Le Haut-Commissaire des Nations Unies aux droits de l'homme, Zeid Ra'ad Al Hussein, a critiqué jeudi l'adoption récente d'une loi en Gambie introduisant un délit d'« homosexualité aggravée » passible d'une peine de prison à perpétuité et s'est dit inquiet face aux informations concernant une vague d'arrestations arbitraires d'homosexuels présumés.

L'amendement au code pénal a été voté par le parlement gambien plus tôt cette année et promulgué en octobre par le Président Yahya Jammeh. La loi vise notamment les « récidivistes », c'est-à-dire ceux qui ont déjà été condamnés pour homosexualité, les personnes séropositives, et les personnes qui ont des rapports homosexuels consentants avec des personnes handicapées, qui risqueront désormais l'emprisonnement à vie.

« Cette loi constitue une violation des droits de l'homme fondamentaux, dont le droit à la vie privée, l'interdiction de la discrimination et des arrestations et détentions arbitraires. La loi stigmatise et renforce la violation des droits que subissent déjà les lesbiennes, gays, bisexuels ou transgenre (LGBT) en Gambie », a souligné M. Zeid dans un communiqué de presse.

« Les gouvernements ont le devoir de protéger leur peuple contre les préjugés et non pas d'y contribuer. L'hostilité de l'opinion publique à l'égard des personnes LGBT ne peut jamais justifier la violation de leurs droits fondamentaux. Au contraire, une telle hostilité requiert des mesures renforcées pour les protéger contre des violations de leurs droits humains. Cela a été réaffirmé par les mécanismes de l'ONU pour les droits de l'homme et par la Commission africaine des droits de l'homme et des peuples », a-t-il ajouté.

Depuis l'adoption de cette loi, des représentants de l'agence de renseignement nationale de la Gambie ont effectué des enquêtes pour identifier, arrêter et emprisonner des personnes suspectées d'être homosexuelles, et certaines des personnes détenues auraient également subi des violences et des mauvais traitements.

Dans d'autres pays, et notamment en Ouganda, des lois similaires ont mené à la multiplication des attaques violentes contre la communauté LGBT, y compris des agressions collectives.

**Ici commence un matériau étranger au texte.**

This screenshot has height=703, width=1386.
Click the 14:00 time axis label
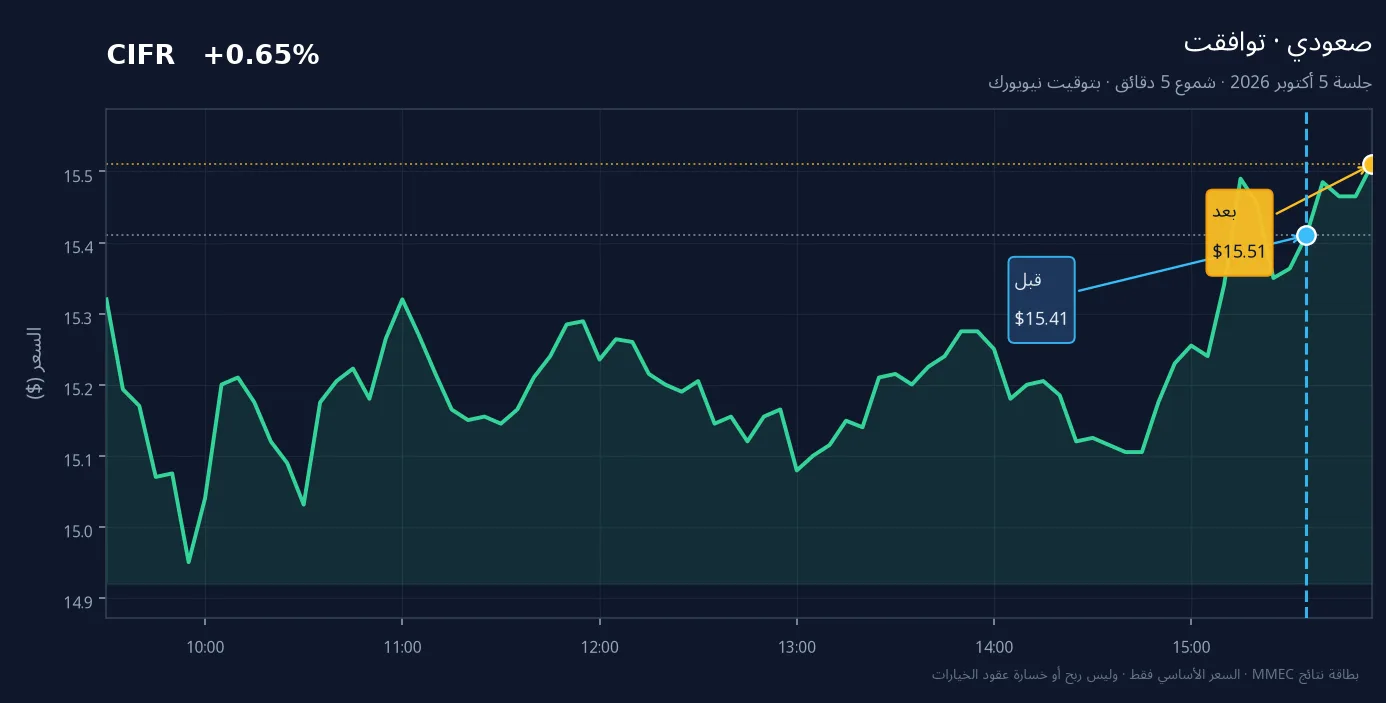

« J'appelle la Gambie à respecter ses obligations internationales à protéger les droits de toutes les personnes sans discrimination, d'abroger cet amendement au code pénal qui proscrit les relations entre adultes consentants et à mettre fin immédiatement aux arrestations basées sur cette loi injuste », a déclaré le Haut-Commissaire aux droits de l'homme.